Unknown, or at least underrated, Ted Leo swivels his hips like a young Elvis P. and sneers like a younger Elvis C. on Hearts of Oak, pounding the pulpit and sounding the alarm. Flipping through a history book while rocketing into the future, he still can't quite escape what's going on right-freaking-now. Such as: The black-and-white brotherhood of the Specials and Two-Tone has been replaced by "gangsters and clowns with a stereotyped sound"; no longer can Leo "dance to be free," as he laments on "Where Have All the Rude Boys Gone?" And: There's another Desert Storm brewing, and Leo sees "no end in sight to this darkening night," "calling on all majors to end this general despair" on "Tell Balgeary, Balgury Is Dead." But Leo knows how to talk about Important Issues without ever sounding like he's trying to, always waiting with a spoonful of sugar to help his medicine go down. "If there's a war, another shitty war to fight for Babylon," Leo sings on the propaganda-puncturing "The High Party," "then it's the perfect storm in a teacup / But you must drink it down"; while the lyrics aim for brains, the beat has its sights set on ankle sprains, walking on a high-wire guitar line all the way to the dance floor, by way of his old poli-sci prof's office, of course.

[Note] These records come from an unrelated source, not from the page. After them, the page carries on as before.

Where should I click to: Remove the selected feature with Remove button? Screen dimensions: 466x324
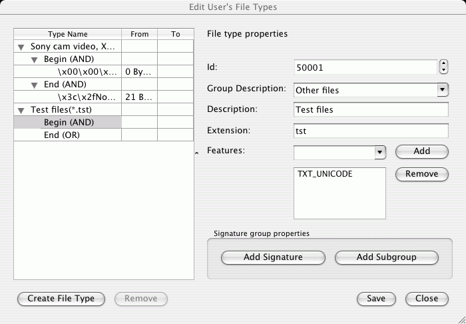click(x=421, y=174)
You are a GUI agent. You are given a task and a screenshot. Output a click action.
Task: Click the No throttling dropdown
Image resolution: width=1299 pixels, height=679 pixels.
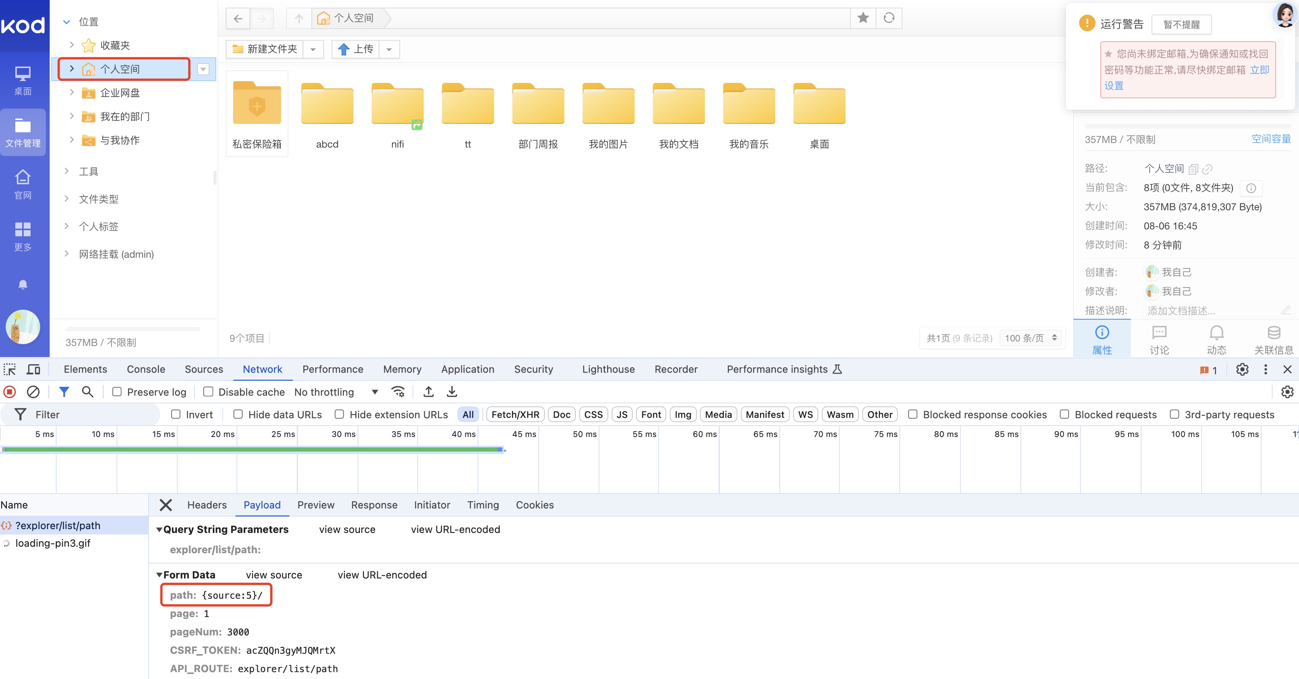tap(335, 392)
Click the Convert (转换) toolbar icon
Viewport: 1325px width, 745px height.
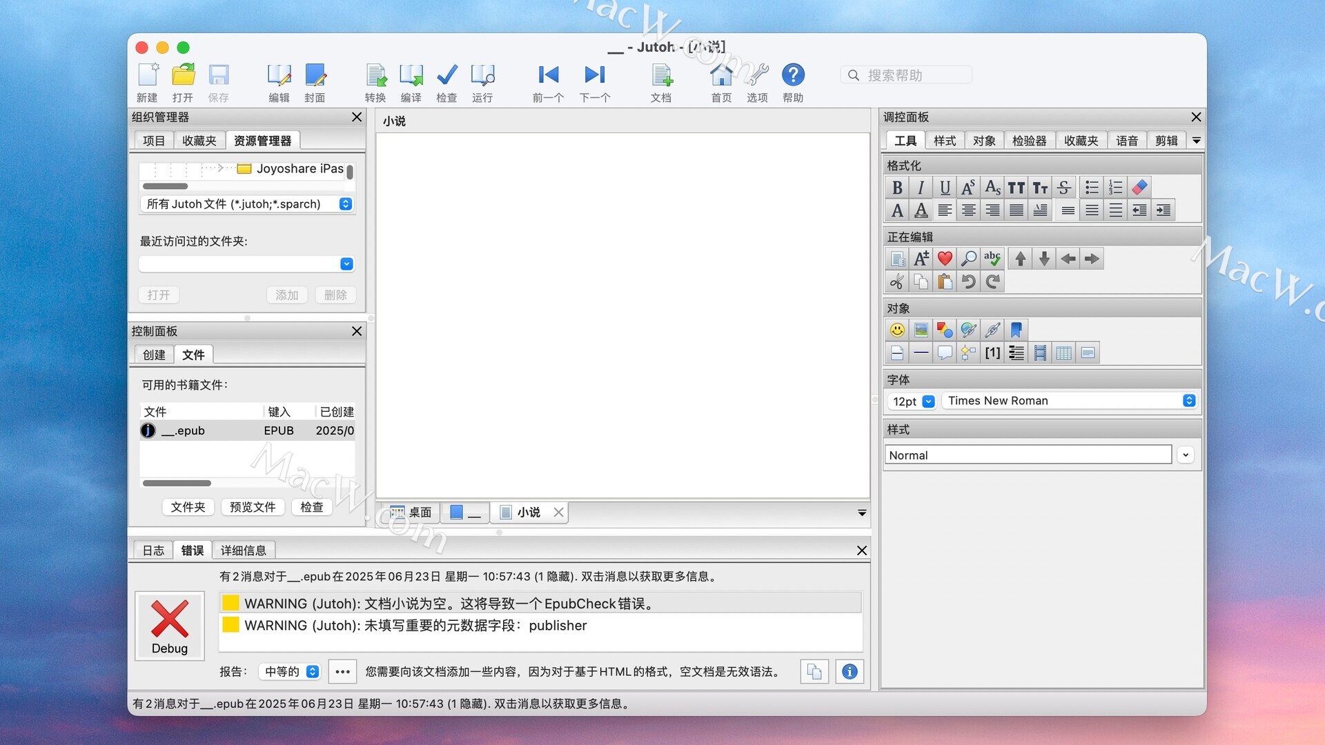tap(375, 76)
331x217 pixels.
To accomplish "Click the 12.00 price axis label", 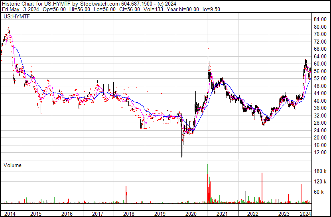I will pos(320,153).
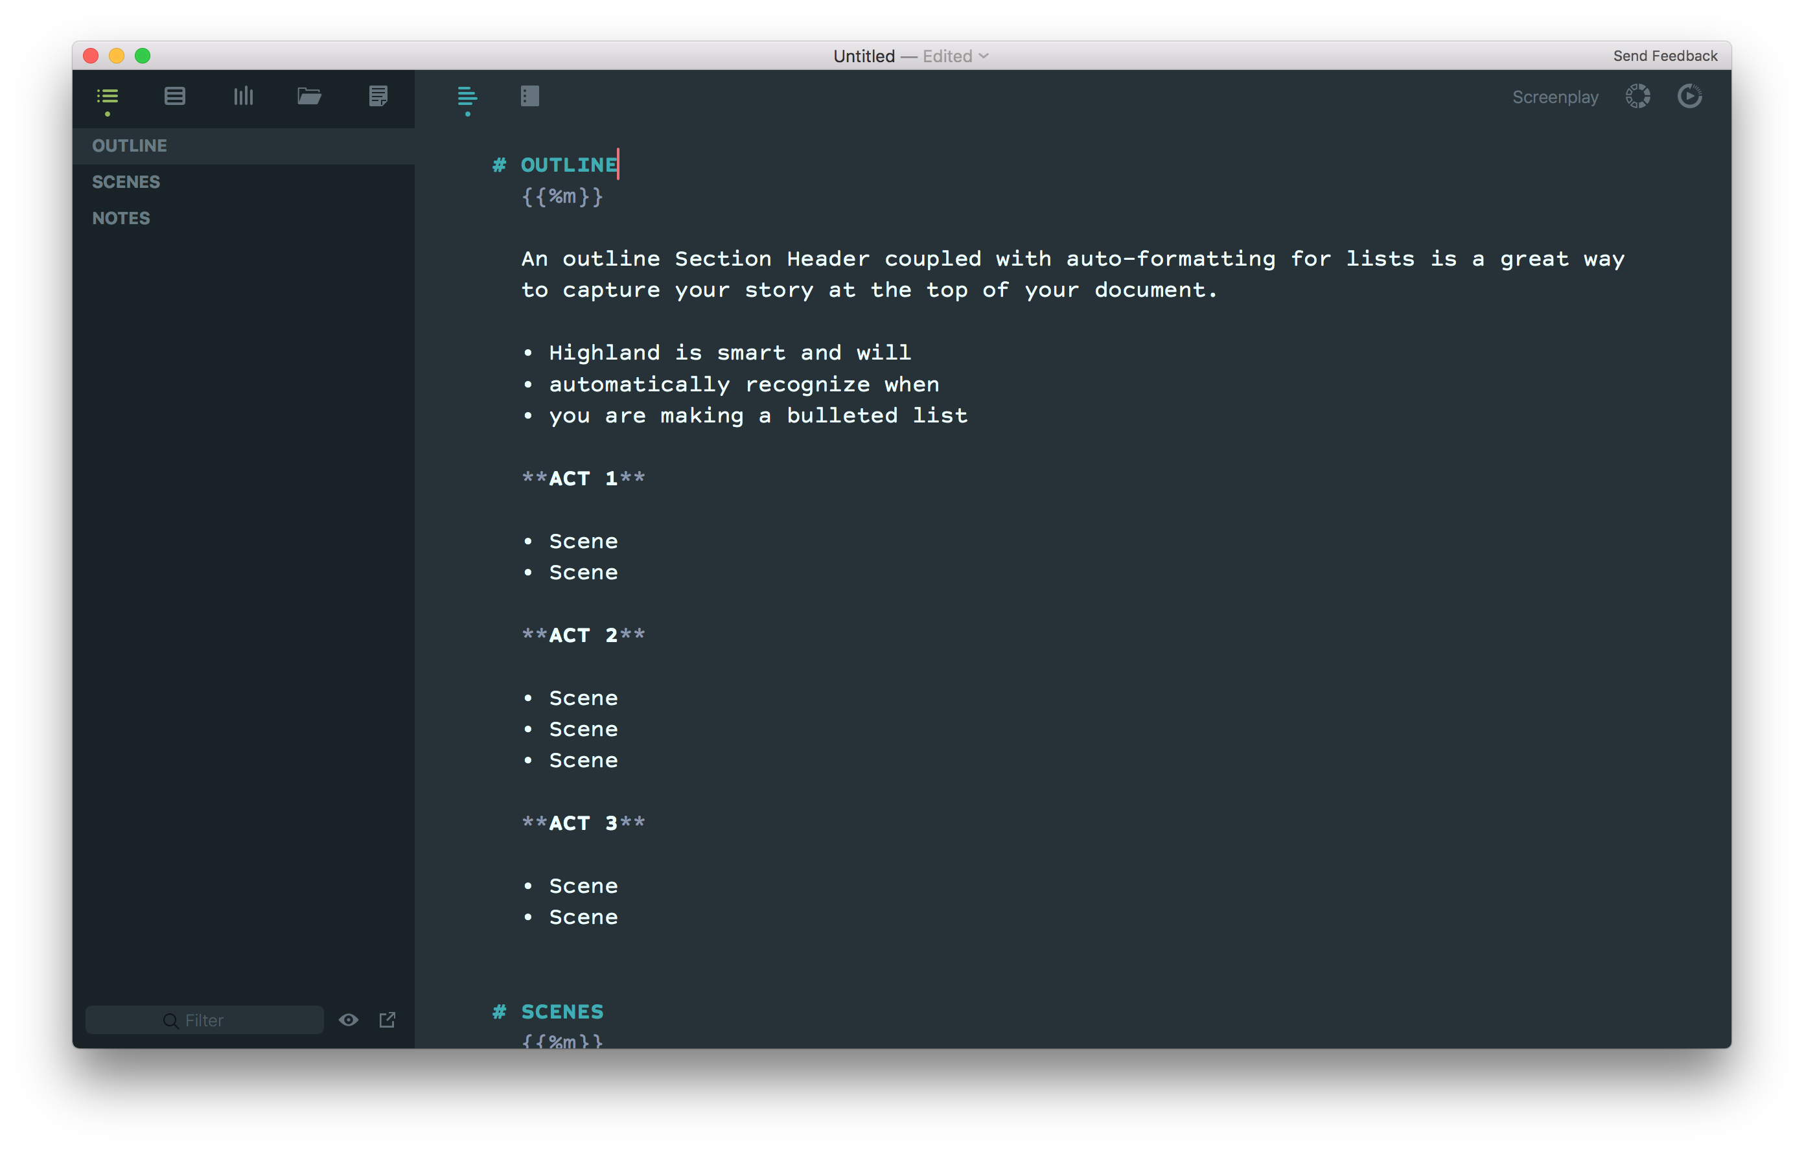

It helps that Leo is one of the few songwriters who can use five-cent words such as "ossify" and "apostasy" in a chorus, as he does on "Bridges, Squares," and not come off as, well, a square. And that he's able to dial up memories of the Jam, Billy Bragg and the Clash, but smart enough to hang up before anyone can complete the trace; Hearts of Oak is equal parts familiar and foreign, a new shoe that fits just as well as the old one. It helps even more that he's got a full-time band now -- as opposed to the committee that showed up on 2001's The Tyranny of Distance. Backed by drummer Chris Wilson, bassist Dave Lerner and Dorien Garry on electric piano and organ, Leo is allowed to sink into his role as the leader of a rock band that wants to be a soul band that wants to be a rock band that wants to be a soul band, and so on. Leo's Pharmacists keep the beat elastic and the rest spastic, especially on "The Ballad of the Sin Eater," when they travel around the globe (Belfast, a tour with the French Foreign Legion, Ibiza, Damascus, wherever) and come home with a fever -- and the only prescription is more cowbell. Before it all comes to an end as "The Crane Takes Flight," Leo listens to the "Dead Voices" then becomes one on "I'm a Ghost," but make no mistake: Hearts of Oak is made for the living, a reminder of all that music used to be and all that it could be again.